Pare interessante riferire qui di un incontro che si
è svolto l'11 giugno 1981 presso il Poliambulatorio di Staranzano,
presenti un gruppo di «tirocinanti», il Segretario della Federazione
provinciale unitaria CGIL-CISL-UIL, Pini e alcuni operatori del Consorzio
provinciale di assistenza e riabilitazione di Gorizia.
Sono emersi molto chiaramente in tale occasione, dalla esperienza comunicata da questi ragazzi, i punti
chiave relativi ai tirocini effettuati o in corso:
- fare il tirocinante è una testimonianza di rifiuto
di un ruolo assistenziale, evitando il ripiegamento
su interventi pensionistici alternativi al lavoro (vedi errata impostazione
della legge 18 sull'assegno di accompagnamento, che risulta incompatibile con
la condizione lavorativa);
- esprimere in concreto la volontà
di avere un posto di lavoro, acquistando il più possibile una professionalità;
- anche l'handicappato intende collocarsi nell'ambito
del problema più generale della disoccupazione giovanile e della
attuale grave crisi economica, scegliendo però di lottare piuttosto che
rinunciare al posto di lavoro;
- la disponibilità di fornire queste opportunità
formative da parte di alcune amministrazioni locali è
un fatto politico molto importante. Ci troviamo però
davanti ad una grave contraddizione, non sempre imputabile a queste stesse amministrazioni;
spetta ancora all'amministrazione farsi portatore di queste istanze presso gli
organi preposti per la individuazione del posto di lavoro. Solo in due
situazioni su nove si é avuto, dopo un periodo
determinato di tirocinio, l'assunzione, ed in un solo caso questo si è verificato
nell'ambito della pubblica amministrazione;
- non è di secondario rilievo il fatto che si
fornisca un incentivo finanziario ai giovani interessati a questo tipo di esperienza; questo aspetto però non è regolamentato e
non si verifica per tutti: esso avrebbe il significato di un concreto
riconoscimento del lavoro svolto, motivandolo maggiormente anche nella
direzione di una autonomia economica.
Vogliamo fare qui un accenno ad un tirocinio guidato,
dove viene garantita la presenza di un operatore che
si sta conducendo presso l'Ospedale civile di Monfalcone.

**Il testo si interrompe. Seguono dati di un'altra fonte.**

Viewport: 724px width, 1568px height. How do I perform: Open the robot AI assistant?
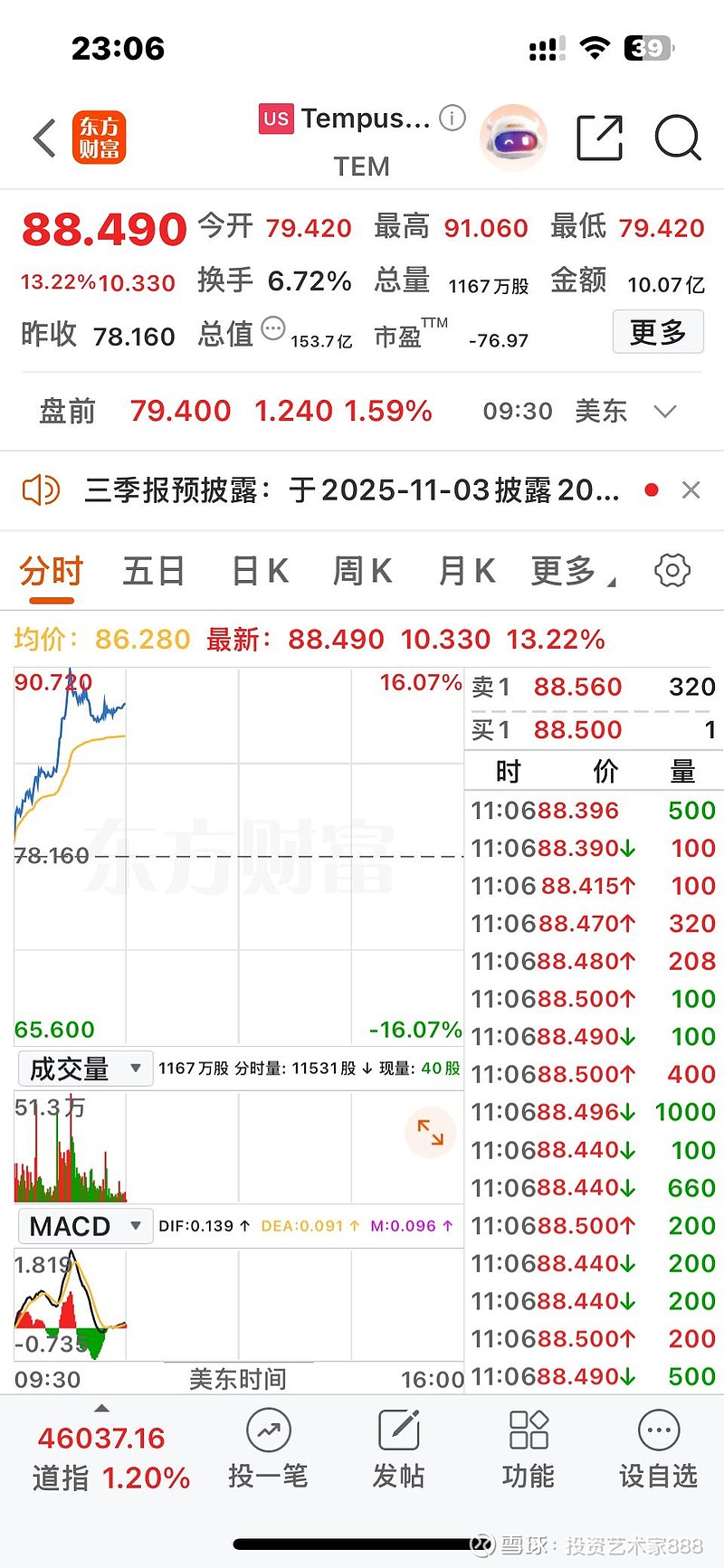click(513, 138)
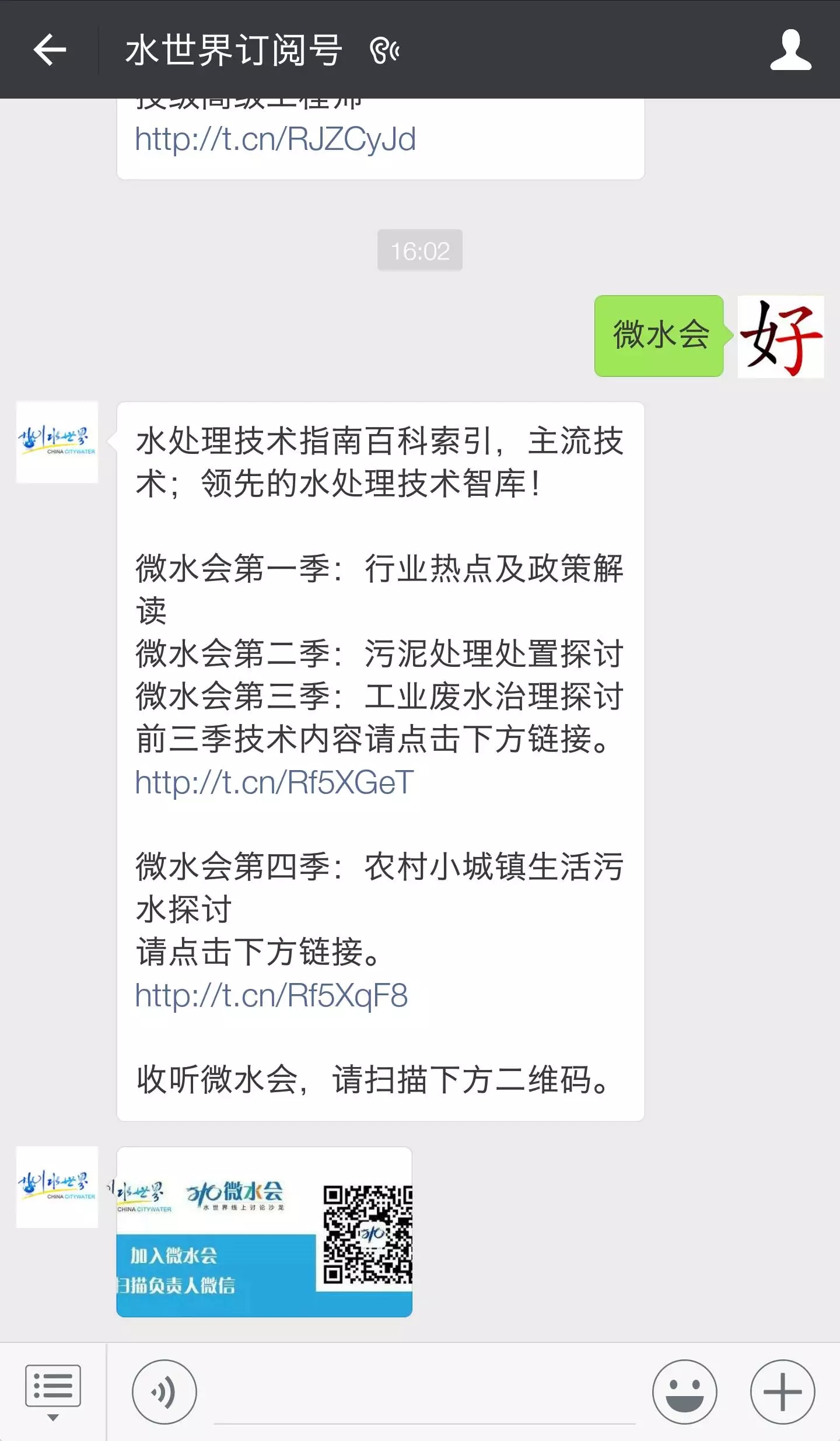Open link http://t.cn/Rf5XqF8
Viewport: 840px width, 1441px height.
pos(271,996)
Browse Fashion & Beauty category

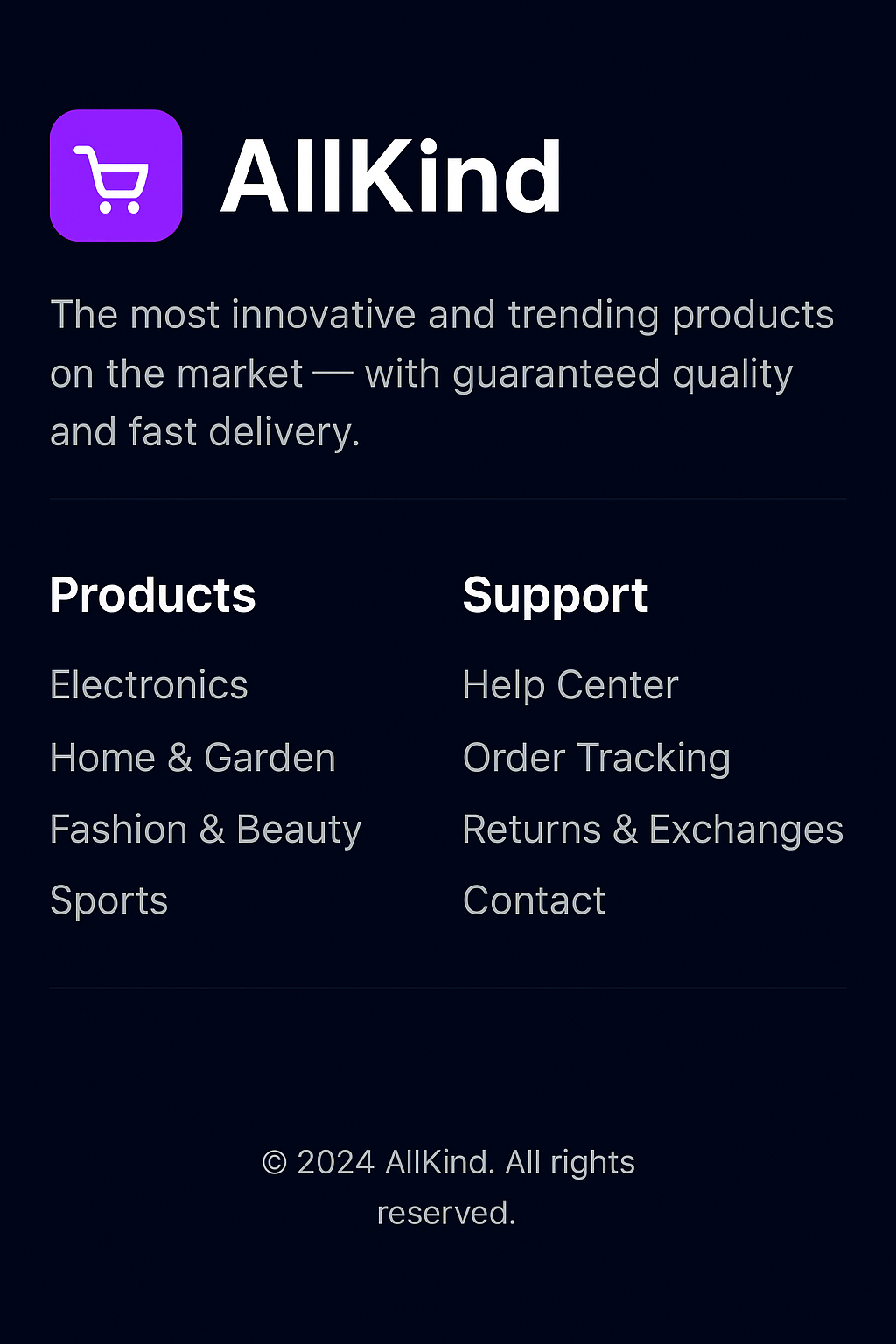coord(206,830)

Tale tirocinio risponde ad esigenze che vanno al di là del
problema addestrativo in senso stretto. Esso
significa opportunità di maturazione personale, di un contatto più concreto
con il reale, di confronto con il mondo del lavoro, di conoscenza e approccio
più diretto con i diritti-doveri propri dello status di lavoratore.
Per superare limiti e contraddizioni in cui si
muovono queste esperienze, vi è una forte aspettativa
sulla nuova legge regionale che sarà prossimamente portata in aula consiliare
e che tratterà specificamente di interventi atti a favorire l'integrazione
sociale e l'inserimento lavorativo di soggetti portatori di handicaps.
Tale legge prevede interventi di supporto tecnico ed economico nei confronti
di singole realtà produttive, in ordine all'obiettivo
della formazione professionale e dell'inserimento lavorativo.